Demeester Simke, Keymeulen Bart, Kaufman Leonard, Van Dalem Annelien, Balti Eric V, Van de Velde Ursule, Goubert Patrick, Verhaeghen Katrijn, Davidson Howard W, Wenzlau Janet M, Weets Ilse, Pipeleers Daniel G, Gorus Frans K
Diabetes Research Center and University Hospital Brussels (UZ Brussel), Vrije Universiteit Brussel, Brussels, Belgium.
Barbara Davis Center for Childhood Diabetes, University of Colorado at Denver, Aurora, CO.
Diabetes Care. 2015 Apr;38(4):644-51. doi: 10.2337/dc14-1575. Epub 2015 Jan 12.
Immune intervention trials in recent-onset type 1 diabetes would benefit from biomarkers associated with good therapeutic response. In the previously reported randomized placebo-controlled anti-CD3 study (otelixizumab; GlaxoSmithKline), we tested the hypothesis that specific diabetes autoantibodies might serve this purpose.
In the included patients (n = 40 otelixizumab, n = 40 placebo), β-cell function was assessed as area under the curve (AUC) C-peptide release during a hyperglycemic glucose clamp at baseline (median duration of insulin treatment: 6 days) and every 6 months until 18 months after randomization. (Auto)antibodies against insulin (I[A]A), GAD (GADA), IA-2 (IA-2A), and ZnT8 (ZnT8A) were determined on stored sera by liquid-phase radiobinding assay.
At baseline, only better preserved AUC C-peptide release and higher levels of IAA were associated with better preservation of β-cell function and lower insulin needs under anti-CD3 treatment. In multivariate analysis, IAA (P = 0.022) or the interaction of IAA and C-peptide (P = 0.013) independently predicted outcome together with treatment. During follow-up, good responders to anti-CD3 treatment (i.e., IAA(+) participants with relatively preserved β-cell function [≥ 25% of healthy control subjects]) experienced a less pronounced insulin-induced rise in I(A)A and lower insulin needs. GADA, IA-2A, and ZnT8A levels were not influenced by anti-CD3 treatment, and their changes showed no relation to functional outcome.

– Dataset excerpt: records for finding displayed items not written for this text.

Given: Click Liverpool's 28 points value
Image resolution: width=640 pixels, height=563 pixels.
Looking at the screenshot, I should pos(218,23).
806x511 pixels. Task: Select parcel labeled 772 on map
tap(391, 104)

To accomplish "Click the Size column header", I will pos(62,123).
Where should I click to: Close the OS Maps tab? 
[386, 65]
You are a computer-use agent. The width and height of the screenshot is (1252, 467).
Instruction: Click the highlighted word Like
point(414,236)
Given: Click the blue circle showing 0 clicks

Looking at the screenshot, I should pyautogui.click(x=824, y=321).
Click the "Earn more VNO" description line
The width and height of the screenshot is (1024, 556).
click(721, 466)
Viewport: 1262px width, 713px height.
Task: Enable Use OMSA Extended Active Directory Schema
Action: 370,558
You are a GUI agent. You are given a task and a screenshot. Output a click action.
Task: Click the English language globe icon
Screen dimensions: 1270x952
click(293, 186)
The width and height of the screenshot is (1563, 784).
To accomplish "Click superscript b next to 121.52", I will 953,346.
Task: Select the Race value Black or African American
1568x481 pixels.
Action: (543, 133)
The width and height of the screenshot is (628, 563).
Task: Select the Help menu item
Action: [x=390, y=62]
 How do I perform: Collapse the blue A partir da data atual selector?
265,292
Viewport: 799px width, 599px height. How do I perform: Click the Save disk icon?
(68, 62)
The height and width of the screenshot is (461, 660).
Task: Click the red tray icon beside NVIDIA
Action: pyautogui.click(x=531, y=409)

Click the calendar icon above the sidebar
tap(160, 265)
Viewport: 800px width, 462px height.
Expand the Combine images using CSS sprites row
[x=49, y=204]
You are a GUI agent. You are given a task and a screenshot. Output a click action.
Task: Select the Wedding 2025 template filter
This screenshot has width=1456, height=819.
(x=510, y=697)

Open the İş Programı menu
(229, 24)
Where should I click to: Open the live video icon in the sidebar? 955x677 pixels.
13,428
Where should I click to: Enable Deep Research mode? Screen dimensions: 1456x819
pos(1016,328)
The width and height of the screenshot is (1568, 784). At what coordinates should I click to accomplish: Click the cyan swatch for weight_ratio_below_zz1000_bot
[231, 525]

There is important specificity of IAA among other diabetes autoantibodies to predict good therapeutic response of recent-onset type 1 diabetic patients to anti-CD3 treatment. If confirmed, future immune intervention trials in type 1 diabetes should consider both relatively preserved functional β-cell mass and presence of IAA as inclusion criteria.
近期发病的1型糖尿病免疫干预试验将受益于与良好治疗反应相关的生物标志物。在先前报道的随机安慰剂对照抗CD3研究(otexizumab;葛兰素史克公司)中,我们检验了特定糖尿病自身抗体可能符合这一目的的假设。
纳入的患者(n = 40例otexizumab组,n = 40例安慰剂组),在基线时(胰岛素治疗中位持续时间:6天)以及随机分组后每6个月直至18个月,通过高血糖葡萄糖钳夹试验评估β细胞功能,以曲线下面积(AUC)表示C肽释放量。采用液相放射结合试验测定储存血清中抗胰岛素(I[A]A)、谷氨酸脱羧酶(GADA)、胰岛抗原2(IA - 2A)和锌转运体8(ZnT8A)的(自身)抗体。
在基线时,仅更好保留的AUC C肽释放量和更高水平的IAA与抗CD3治疗下更好地保留β细胞功能及更低的胰岛素需求相关。在多变量分析中,IAA(P = 0.022)或IAA与C肽的相互作用(P = 0.013)与治疗一起独立预测结局。在随访期间,抗CD3治疗的良好反应者(即具有相对保留的β细胞功能[≥健康对照受试者的25%]的IAA(+)参与者)胰岛素诱导的I(A)A升高不明显且胰岛素需求较低。GADA、IA - 2A和ZnT8A水平不受抗CD3治疗影响,其变化与功能结局无关。
在其他糖尿病自身抗体中,IAA对于预测近期发病的1型糖尿病患者对抗CD3治疗的良好治疗反应具有重要特异性。如果得到证实,未来1型糖尿病免疫干预试验应考虑将相对保留的功能性β细胞量和IAA的存在作为纳入标准。